Die Buchführung wird komplizierter, zeitaufwendiger, teurer. Immer neue Software-Programme zu Sozialversicherungs- und Steuerthemen werden notwendig. Manchmal reicht das Leistungsvermögen des Computers nicht aus. Dann muss für einen funktionierenden guten Computer ein besserer neuer her.

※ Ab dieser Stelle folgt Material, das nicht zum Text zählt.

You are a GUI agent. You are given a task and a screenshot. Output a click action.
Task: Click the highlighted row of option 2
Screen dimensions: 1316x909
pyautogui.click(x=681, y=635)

Selbständig machen? Will kaum noch einer
Noch vor 20 Jahren war für vier von fünf jungen Meistern Selbständigkeit im eigenen Unternehmen das Ziel. Heute will das laut einer Verbandsumfrage nur noch einer von drei. Sie erleben an ihrem Chef, was Bürokratismus heißt: Der Chef geht abends nicht heim, er geht ins Büro. Dokumentationspflichten, Berufsgenossenschaft, Krankenkassen. „Oft ist nicht erkennbar“, sagt der Verband, „wozu die Zählung von Umsatz, produktiven Stunden, Mitarbeiterzahl, Investitionen und Lohnsummen genutzt wird.“
Als Florians Großvater seinem Vater übergeben hat, ist im Amt der Inhaber-Name geändert worden. Das war’s. „Heute“, sagt sein Vater Robert, „musst du eine Gesellschaft des bürgerlichen Rechts dafür gründen, du brauchst einen Notar und einen Steuerberater. Und alles kostet. Aber wenn du das nicht machst, zahlst du Erbschaftssteuer, die du dir gar nicht leisten kannst.“ Und er sagt: „Ich bewundere jeden, der sich heute noch selbständig macht.“ Es sind nicht mehr viele. Ja, alle reden vom Bürokratieabbau, in Brüssel, Berlin, München und Straubing. Aber wo ist er denn eigentlich?